Premio per bond lunghi in crescita
Con un’inflazione al 3% in ottobre, sarebbe persino poco. Ma il Giappone ha un debito pubblico salito fin sopra il 250% del Pil, per cui bastano variazioni dei rendimenti anche minimi per impattare sul bilancio attraverso la spesa per interessi. I punti di forza sul piano fiscale sono essenzialmente tre: tutto il debito è denominato in yen; il 90% di esso è in mano agli investitori domestici (oltre la metà della stessa banca centrale); la posizione finanziaria netta con l’estero è estremamente positiva, segno dell’abbondanza di capitali con cui eventualmente rinnovare le scadenze.
Tutti a guardare i tassi, ma da un’angolatura sbagliata. E se dovessimo temere la loro permanenza ai bassi livelli attuali, anziché la loro risalita? Guardate questi numeri. I rendimenti a 30 anni in Giappone oggi offrono un premio di 231 punti base (2,31%) rispetto ai rendimenti a 2 anni. I primi riflettono le aspettative d’inflazione e la situazione fiscale, mentre i secondi la politica monetaria. Un anno fa esatto, il premio era di 166 punti (1,66%). Da allora è aumentato dello 0,65%. Guarda caso, si tratta esattamente dello stesso incremento subito dall’inflazione tendenziale da ottobre ad ottobre.
Tassi bassi e deficit alto
Il deficit di bilancio continua a salire, anziché scendere. E la nuova premier Sanae Takaichi ha varato un piano da 21.300 miliardi di yen (circa 117 miliardi di euro) per stimolare l’economia nipponica. Il mercato sembra incorporare aspettative d’inflazione crescenti, fiutando che la Banca del Giappone vorrà tenere a bada i rendimenti a breve termine mantenendo i tassi più o meno stabili. Se a Tokyo ci fosse una reazione più vigorosa alla crescita dei prezzi, parte del premio richiesto per l’acquisto dei bond a lunga scadenza si sgonfierebbe.

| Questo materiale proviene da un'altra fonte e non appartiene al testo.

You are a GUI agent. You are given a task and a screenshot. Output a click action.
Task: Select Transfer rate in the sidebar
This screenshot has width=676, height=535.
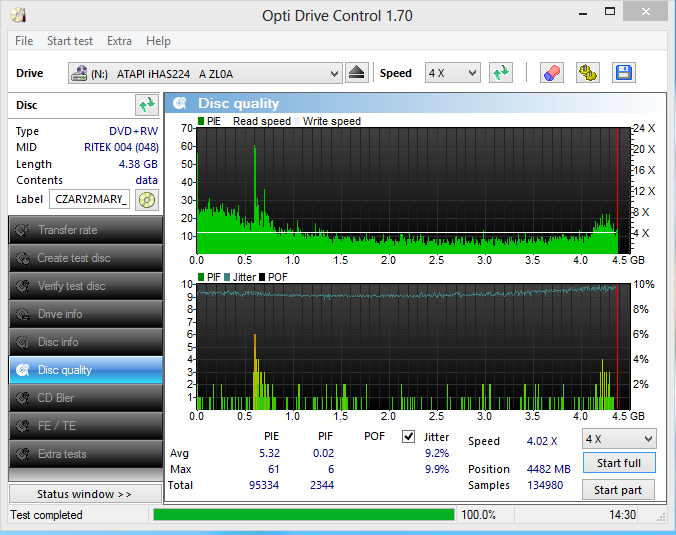(x=85, y=230)
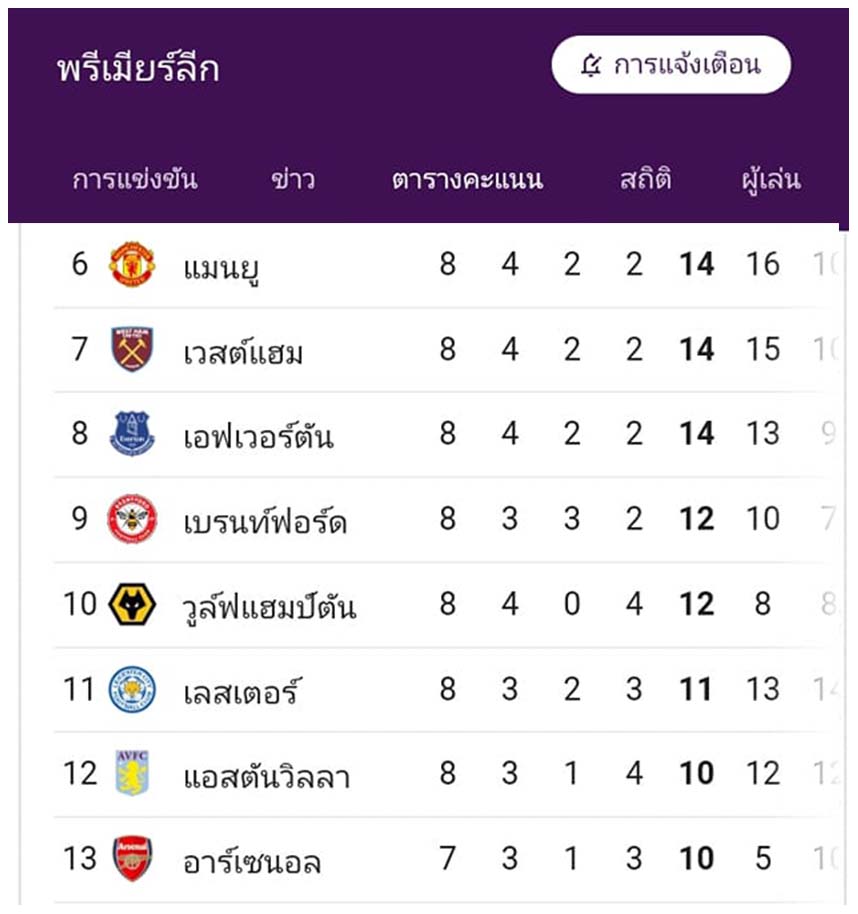The height and width of the screenshot is (914, 858).
Task: Select the Brentford bee logo
Action: click(x=132, y=519)
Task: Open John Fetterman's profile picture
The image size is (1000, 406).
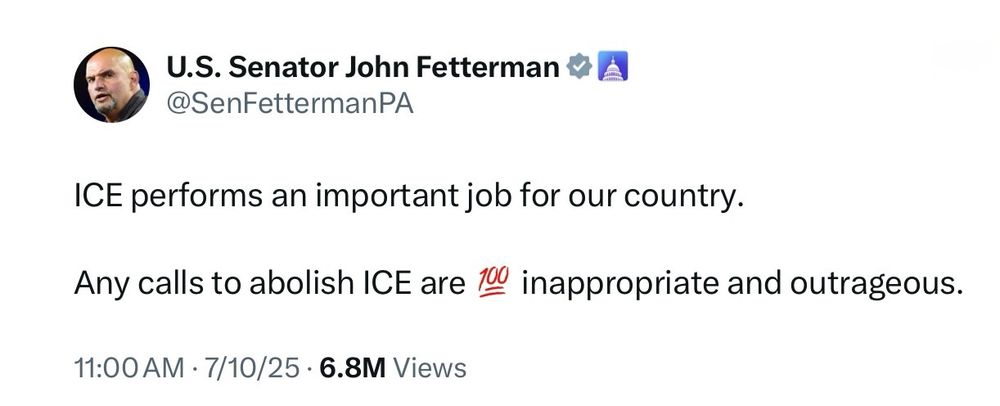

In pratica, tassi più alti porterebbero a rendimenti a breve anch’essi più alti e rendimenti a lungo in Giappone un po’ più bassi. La curva delle scadenze si appiattirebbe o finirebbe persino per inclinarsi negativamente con una maxi-stretta. Ma nulla di tutto questo sta accadendo. Il lassismo fiscale fa il resto. Non c’è tanto il rischio che il governo non ripaghi i suoi debiti, quanto che debba offrire sempre più per attirare i capitali. Gli investitori domestici non stanno rimpatriando i loro capitali, perché ancora non vedono toccato il punto minimo per i bond.

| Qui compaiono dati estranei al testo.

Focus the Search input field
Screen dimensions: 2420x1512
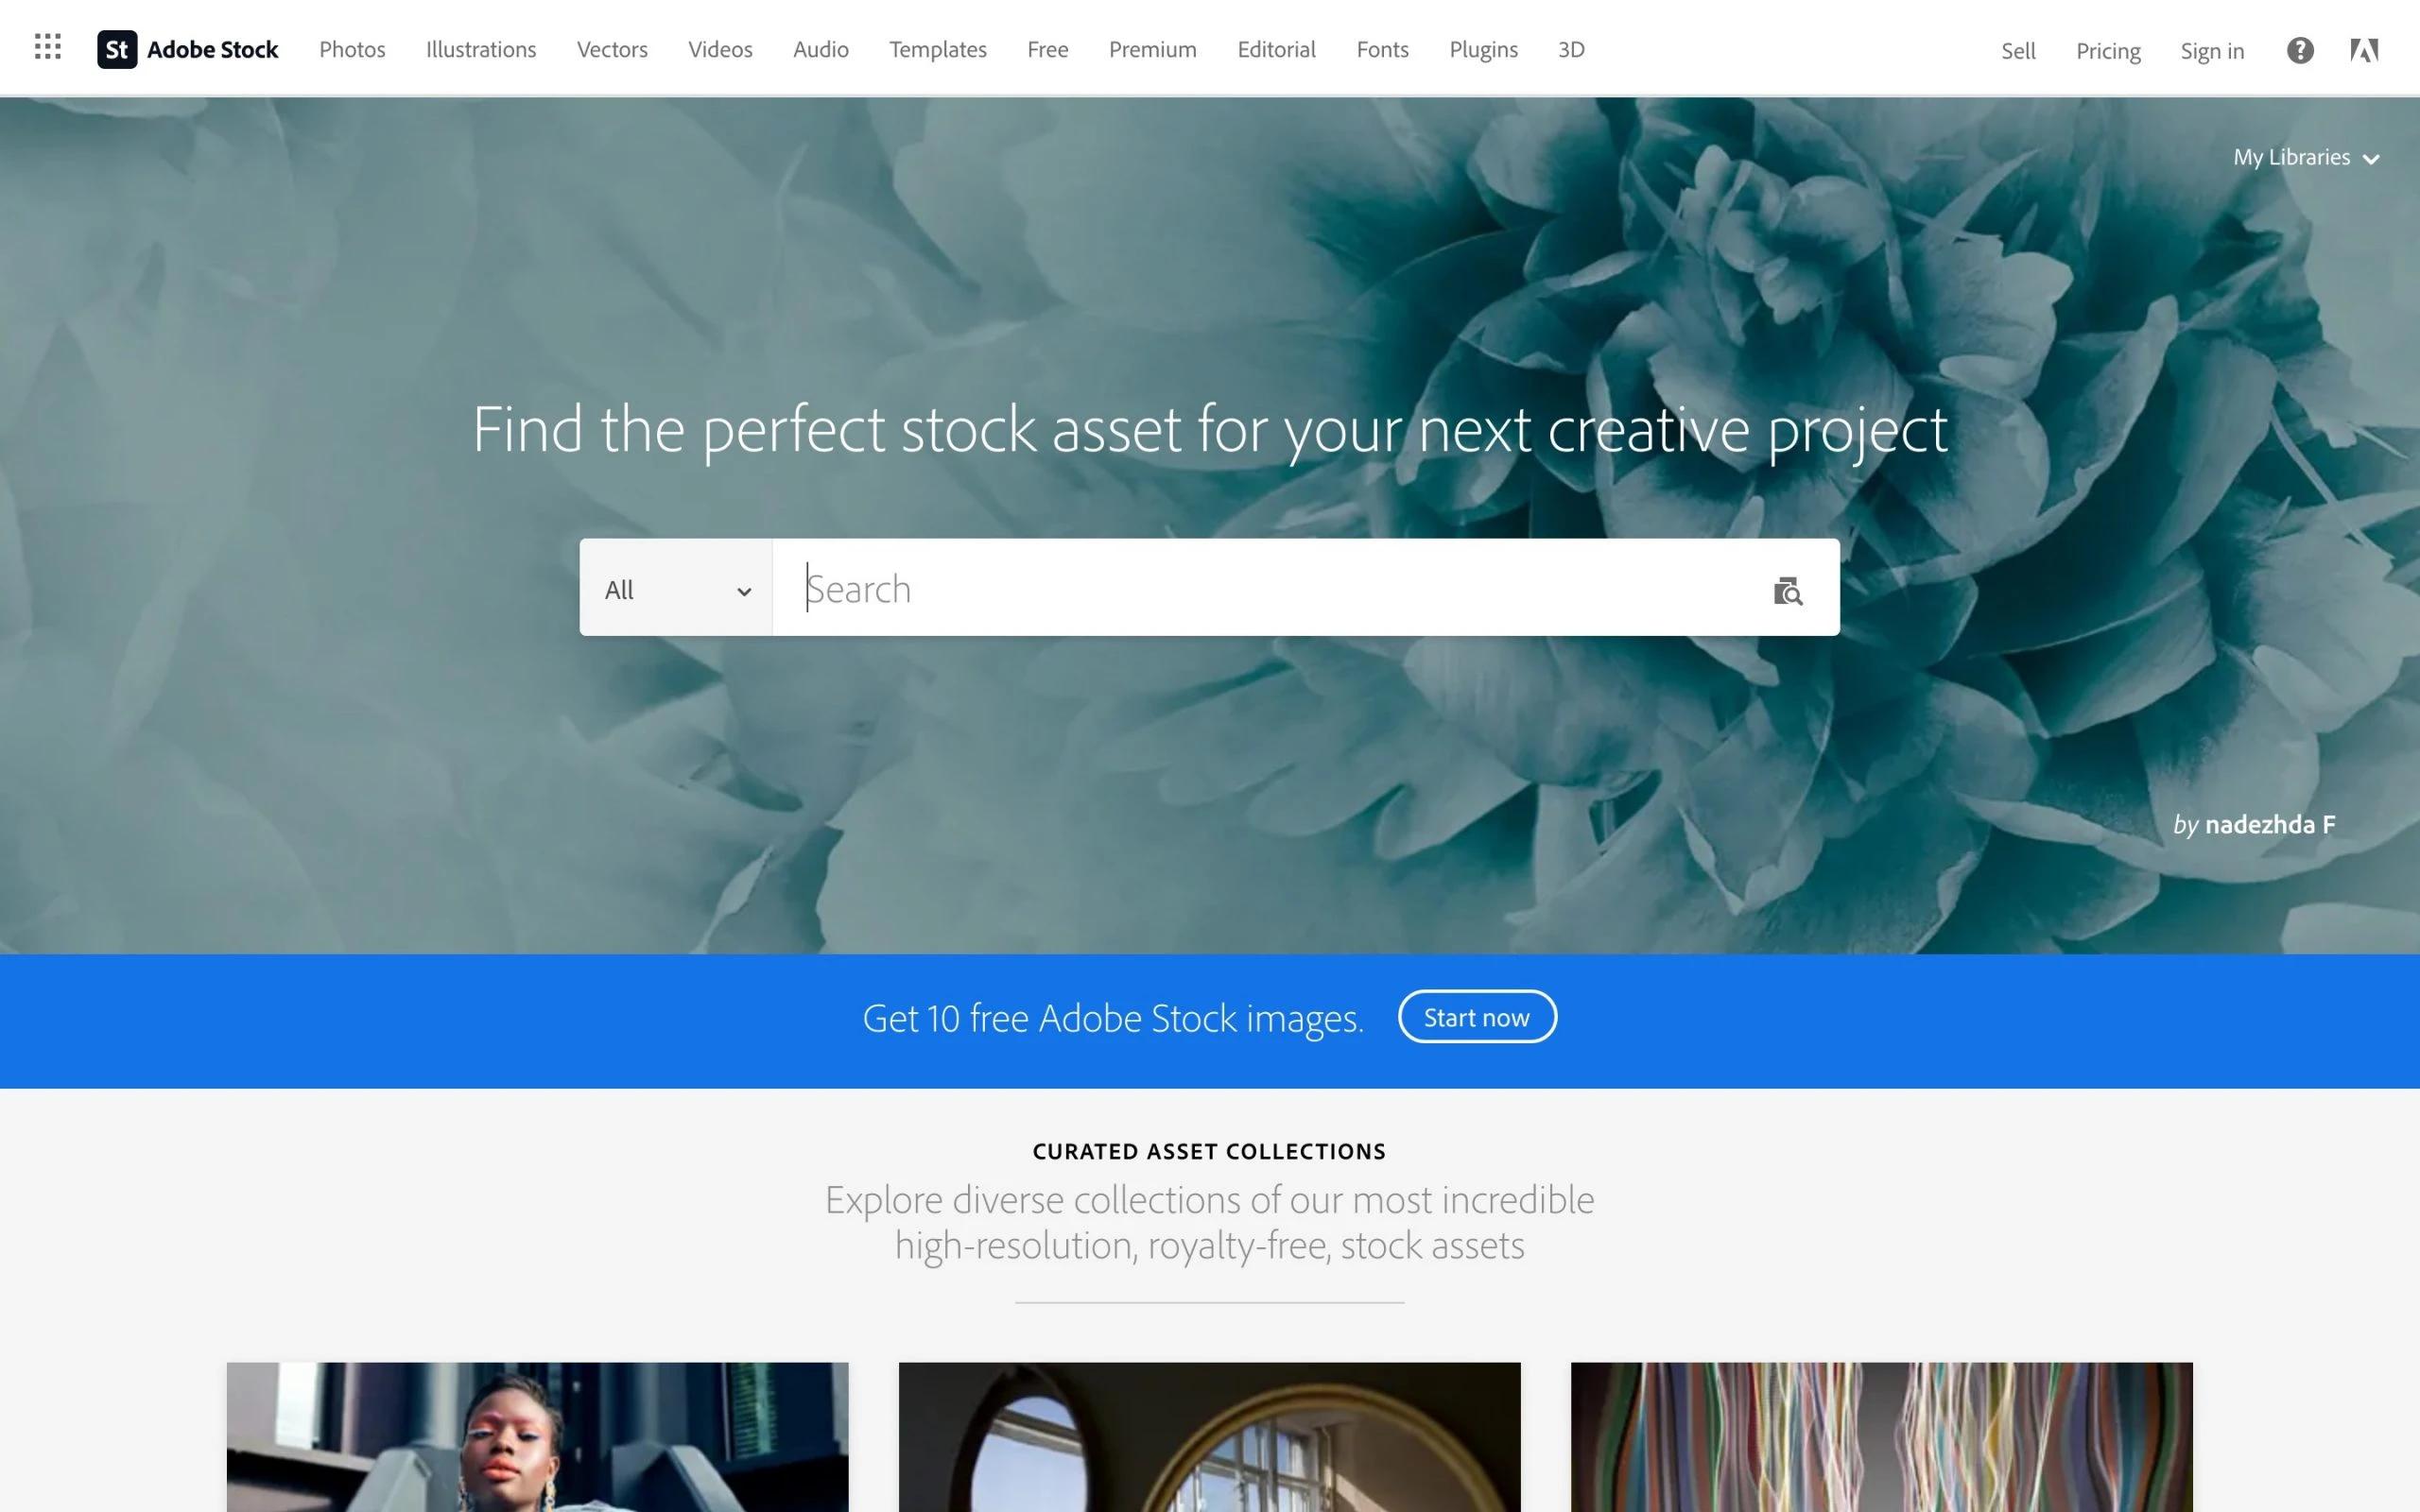click(x=1270, y=588)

Rendimenti in Giappone colpiscono borse e bond mondiali
Una stretta sui tassi più efficace spaventa anche il resto del mondo. Da decenni si costruiscono posizioni in borsa grazie al “carry trade“.

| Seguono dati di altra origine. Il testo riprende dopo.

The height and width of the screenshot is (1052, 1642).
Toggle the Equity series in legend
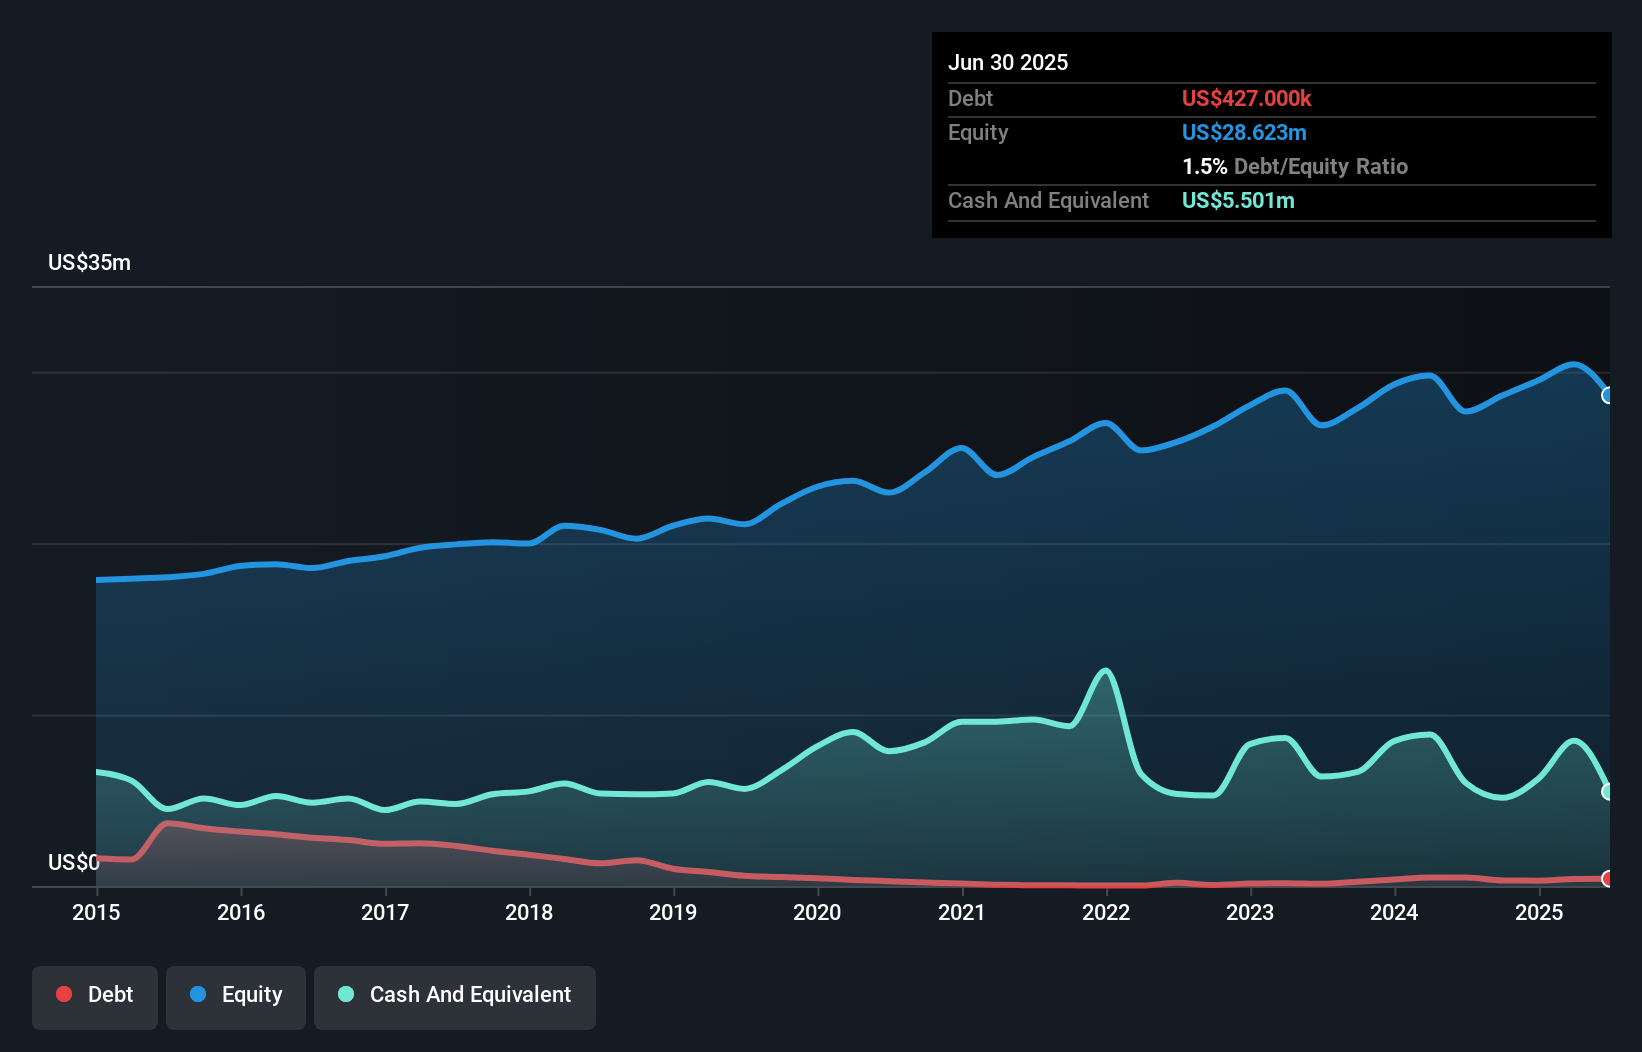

Si calcolano in 20.000 miliardi di dollari. Denaro preso a prestito in Giappone a tassi risibili per essere investito in USA ed Europa, dove i rendimenti di mercato sono stati più alti. Ora che le principali banche centrali tagliano i tassi e il Giappone li alza, questo meccanismo non funziona più. Il meccanismo si è inceppato e scoraggia gli investimenti a Wall Street, penalizzando particolarmente il comparto tech. Gli stessi bond in Occidente soffrono, dovendo fare i conti con la concorrenza prima inesistente degli omologhi nipponici.